Только не ты + бонус (СИ) - Морская Лара. Страница 49

— И он потребовал доказательств, что ты в порядке!

— Несомненно. Лоренс уже действует, чтобы выполнить их требования, поэтому они не спешат.

— Кстати, а почему твой так называемый советник по безопасности тебя не защищал? Раз у тебя такие опасные противники, почему ты шастаешь по игровым фестивалям без охраны?! Лоренса пора уволить! — Гранд выругался и замолчал, и догадка пришла сама, без подсказок. — Ты скрыл от Лоренса, что собираешься на фестиваль, да? Позволь, угадаю: Лоренс — здравомыслящий мужчина, и он не понимает твоего желания доводить бывшую стажерку до заикания.

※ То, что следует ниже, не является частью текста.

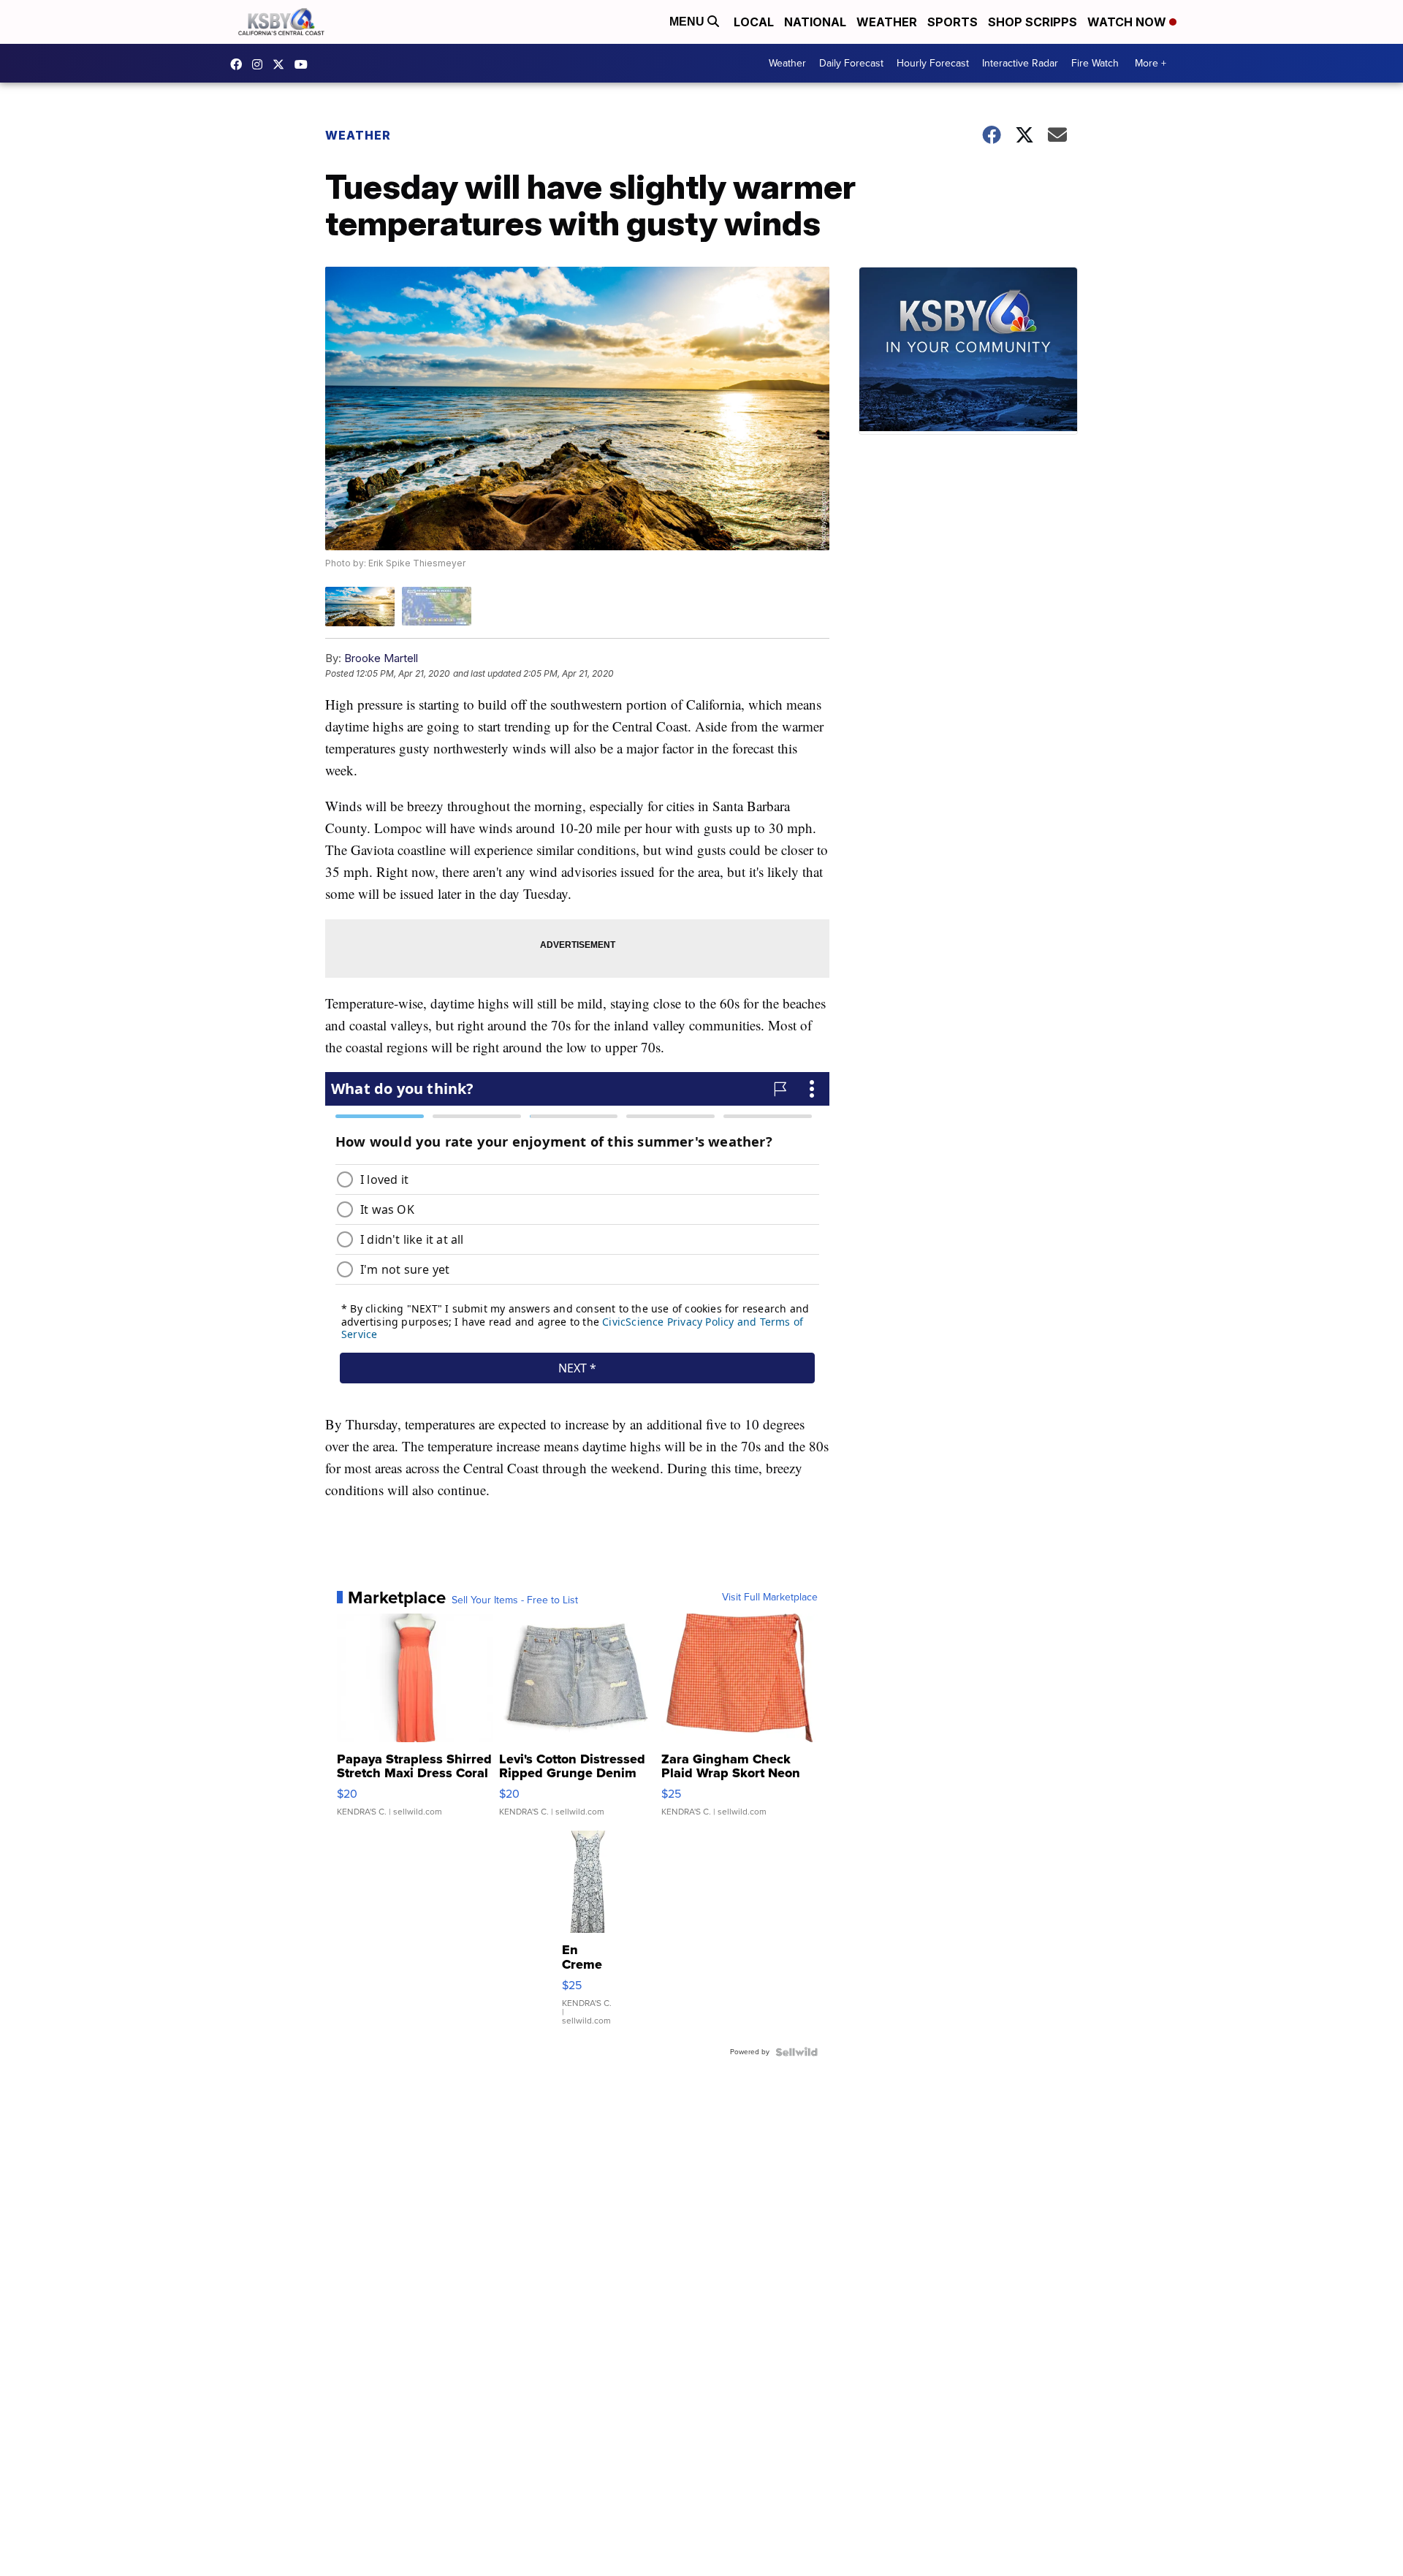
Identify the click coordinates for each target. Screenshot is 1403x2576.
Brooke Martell (381, 658)
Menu (688, 21)
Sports (952, 22)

Злобное пыхтение Гранда подсказало, что я попала в точку. Похоже, он стыдится своей одержимости, и то радость.

— Ты догадываешься, какие требования предъявили Лоренсу?

— Не надоело лезть в мои дела?

— К сожалению, я приземлилась в самом центре твоих дел! — сказала, поневоле вскипая от негодования. — Причем не по собственной воле.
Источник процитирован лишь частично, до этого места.